Your's is set up CCW right now. There is no easy way to make small changes, it's either neutral, CW or CCW, unless you want to do some mods to the CE end housing.

on edit, I don't think it's actually the end housing you would modify, I think you would need to drill/tap holes into the actual motor case. end edit.


----------



## dtbaker (Jan 5, 2008)

dladd said:


> Here's a good link about changing the advance in a warp9: http://civic-ev.blogspot.com/2008/08/rotating-brushes-on-warp9-motor.html
> 
> Your's is set up CCW right now. There is no easy way to make small changes, it's either neutral, CW or CCW, unless you want to do some mods to the CE end housing.
> 
> on edit, I don't think it's actually the end housing you would modify, I think you would need to drill/tap holes into the actual motor case. end edit.


ah, see I didn't know if there was just one hole CCW, N, CW or if there is 'fine tuning' positions in between like timing advance for an ICE. sounds like just fixed positions. 

I'm NOT planning to modify the end housing for that last 1%.  Hondas are about the only ones I know of that you have to move from the 'as shipped' CCW to CW.


----------



## DIYguy (Sep 18, 2008)

There are a few ways to modify brush timing. One is certainly to re-drill CE mount holes in the frame. You can also re-drill or slot the brush gear mount ring. A third way is to re-drill, slot holes in CE bell (this only works on some designs, like some of the GE's. 

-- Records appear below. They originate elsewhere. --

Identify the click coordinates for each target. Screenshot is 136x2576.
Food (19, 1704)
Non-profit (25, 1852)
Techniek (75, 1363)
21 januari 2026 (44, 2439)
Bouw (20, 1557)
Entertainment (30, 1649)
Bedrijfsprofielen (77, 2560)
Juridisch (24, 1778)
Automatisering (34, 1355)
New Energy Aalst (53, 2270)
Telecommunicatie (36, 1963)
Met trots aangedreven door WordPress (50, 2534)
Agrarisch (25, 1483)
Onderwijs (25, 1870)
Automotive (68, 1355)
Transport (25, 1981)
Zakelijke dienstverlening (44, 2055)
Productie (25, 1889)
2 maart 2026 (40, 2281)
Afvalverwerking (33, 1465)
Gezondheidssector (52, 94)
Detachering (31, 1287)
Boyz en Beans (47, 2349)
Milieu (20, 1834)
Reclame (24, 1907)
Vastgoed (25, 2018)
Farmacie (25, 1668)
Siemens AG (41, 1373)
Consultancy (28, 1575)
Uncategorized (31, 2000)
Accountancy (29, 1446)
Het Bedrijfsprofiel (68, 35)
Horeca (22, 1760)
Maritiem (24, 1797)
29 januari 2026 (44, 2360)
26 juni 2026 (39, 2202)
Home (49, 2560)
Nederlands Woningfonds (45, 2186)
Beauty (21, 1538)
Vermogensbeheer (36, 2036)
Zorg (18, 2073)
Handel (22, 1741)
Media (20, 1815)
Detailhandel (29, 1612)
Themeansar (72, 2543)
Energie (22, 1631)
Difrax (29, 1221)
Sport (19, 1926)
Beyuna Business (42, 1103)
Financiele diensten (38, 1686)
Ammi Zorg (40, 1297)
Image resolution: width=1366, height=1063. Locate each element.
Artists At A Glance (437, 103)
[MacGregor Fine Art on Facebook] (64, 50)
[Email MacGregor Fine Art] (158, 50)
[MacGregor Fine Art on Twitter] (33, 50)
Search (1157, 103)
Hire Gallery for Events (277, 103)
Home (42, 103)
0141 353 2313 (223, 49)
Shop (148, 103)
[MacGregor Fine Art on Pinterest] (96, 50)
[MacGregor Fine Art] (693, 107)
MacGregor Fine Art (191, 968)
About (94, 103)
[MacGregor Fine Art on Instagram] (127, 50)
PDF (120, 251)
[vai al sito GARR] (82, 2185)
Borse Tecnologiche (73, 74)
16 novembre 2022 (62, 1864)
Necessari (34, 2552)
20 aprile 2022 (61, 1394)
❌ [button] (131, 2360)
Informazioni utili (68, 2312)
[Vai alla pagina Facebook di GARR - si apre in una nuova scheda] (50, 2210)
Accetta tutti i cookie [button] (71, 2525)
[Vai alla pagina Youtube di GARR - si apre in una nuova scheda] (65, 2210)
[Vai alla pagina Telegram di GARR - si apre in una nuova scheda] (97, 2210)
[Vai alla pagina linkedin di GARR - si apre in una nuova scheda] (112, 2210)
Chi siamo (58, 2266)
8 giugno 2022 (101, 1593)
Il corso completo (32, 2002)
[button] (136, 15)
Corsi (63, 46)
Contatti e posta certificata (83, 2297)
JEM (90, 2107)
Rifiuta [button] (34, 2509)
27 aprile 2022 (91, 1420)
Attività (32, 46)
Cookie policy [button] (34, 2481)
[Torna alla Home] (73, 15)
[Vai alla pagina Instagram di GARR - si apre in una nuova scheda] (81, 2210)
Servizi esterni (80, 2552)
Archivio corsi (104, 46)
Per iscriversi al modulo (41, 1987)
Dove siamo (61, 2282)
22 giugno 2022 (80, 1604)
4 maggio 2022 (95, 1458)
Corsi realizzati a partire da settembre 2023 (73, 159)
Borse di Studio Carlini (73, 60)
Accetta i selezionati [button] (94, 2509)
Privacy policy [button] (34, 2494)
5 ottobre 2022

Of the cuff, going from 144 to 156 likely won't require any changes. The only way to know for sure is to monitor the com. Mount a small camera and see what is going on.


----------



## onegreenev (May 18, 2012)

Can you see if the brush ring has adjustable slots? Take a look. I'd look at mine but it is stuffed behind a bunch of stuff right now.


----------